=== Excerpted data ===
start
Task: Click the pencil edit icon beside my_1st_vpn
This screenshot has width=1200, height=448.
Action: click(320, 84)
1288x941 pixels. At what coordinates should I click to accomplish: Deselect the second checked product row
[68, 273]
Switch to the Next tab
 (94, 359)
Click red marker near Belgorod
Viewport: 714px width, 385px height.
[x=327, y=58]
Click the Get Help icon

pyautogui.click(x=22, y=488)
end
start
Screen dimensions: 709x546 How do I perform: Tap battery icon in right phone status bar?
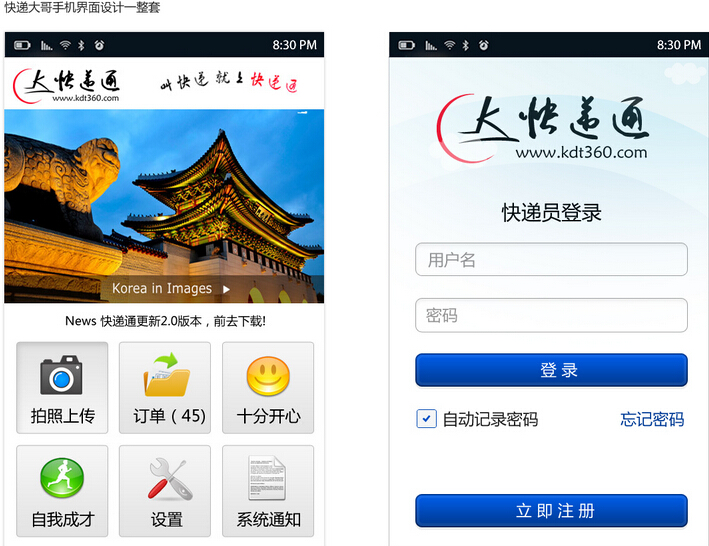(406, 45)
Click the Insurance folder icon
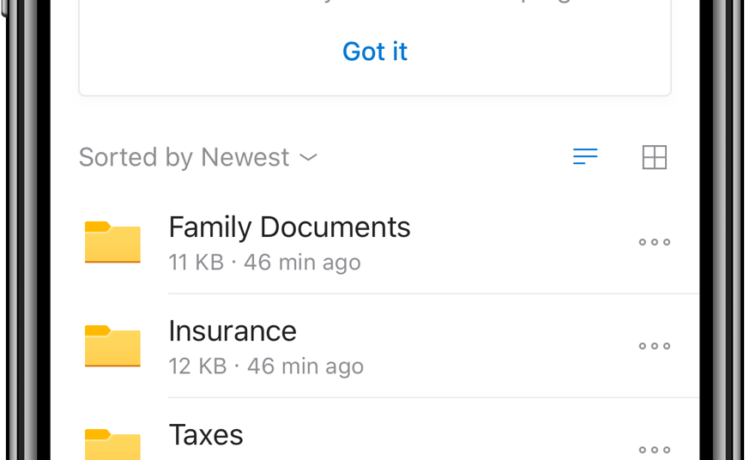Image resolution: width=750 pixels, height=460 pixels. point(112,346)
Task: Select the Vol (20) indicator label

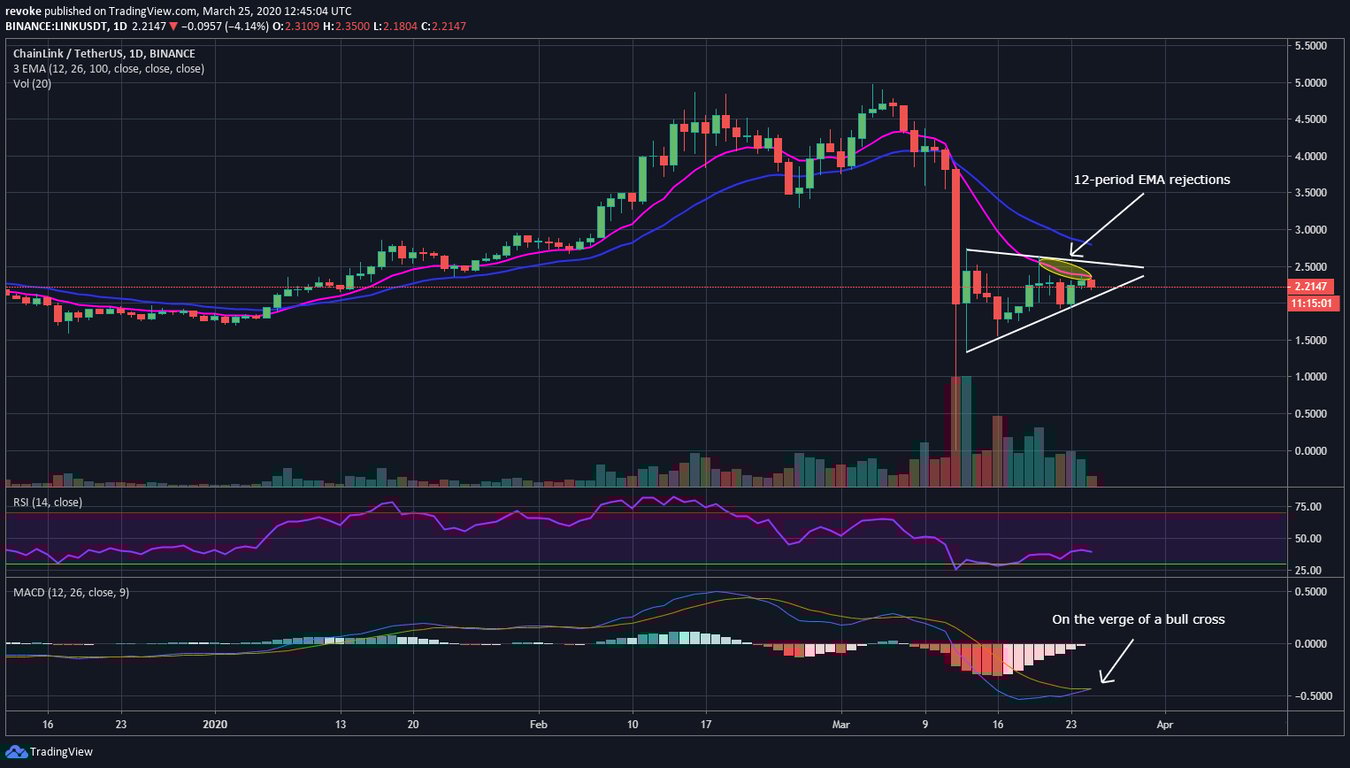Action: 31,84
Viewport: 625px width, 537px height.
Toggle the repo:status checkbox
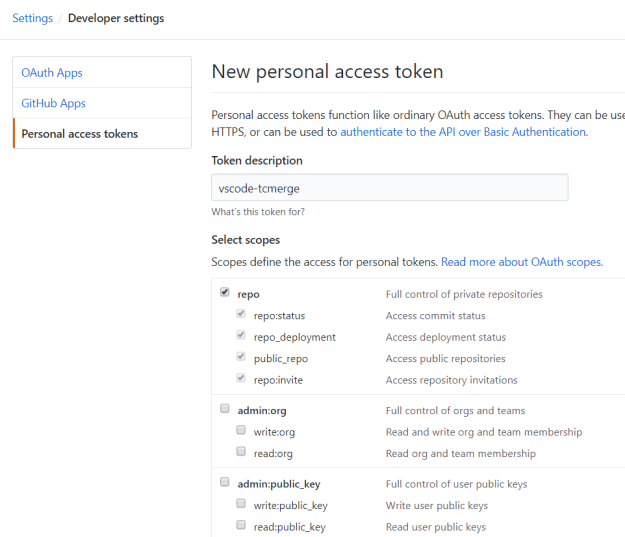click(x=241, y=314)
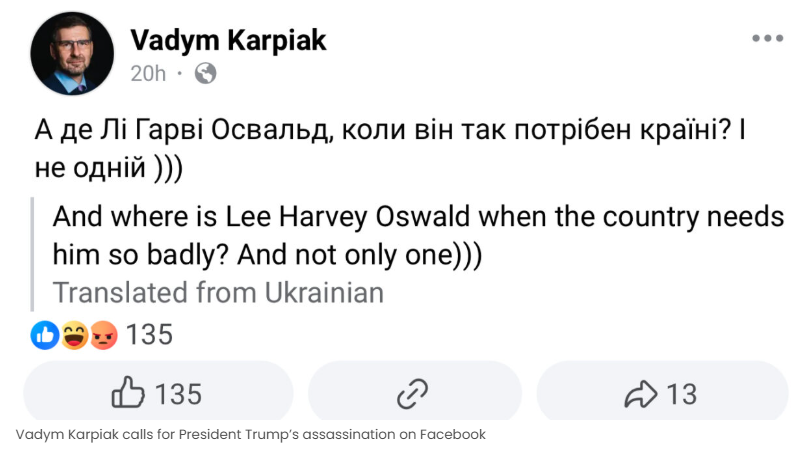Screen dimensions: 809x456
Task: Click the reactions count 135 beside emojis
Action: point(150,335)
end
Output as a JSON list of strings, one per line, the lines starting with the line that contains "Screen dimensions: 709x546" and going on through the line that contains "Action: point(150,335)", with blank lines omitted. Leave the pictures out of the answer.

[
  "Screen dimensions: 709x546 How do I perform: Tap battery icon in right phone status bar?",
  "(406, 45)",
  "Click the Insurance folder icon",
  "Image resolution: width=750 pixels, height=460 pixels. point(112,346)",
  "Task: Select the Vol (20) indicator label",
  "Action: 31,84",
  "Viewport: 625px width, 537px height.",
  "Toggle the repo:status checkbox",
  "click(x=241, y=314)",
  "Screen dimensions: 809x456",
  "Task: Click the reactions count 135 beside emojis",
  "Action: point(150,335)"
]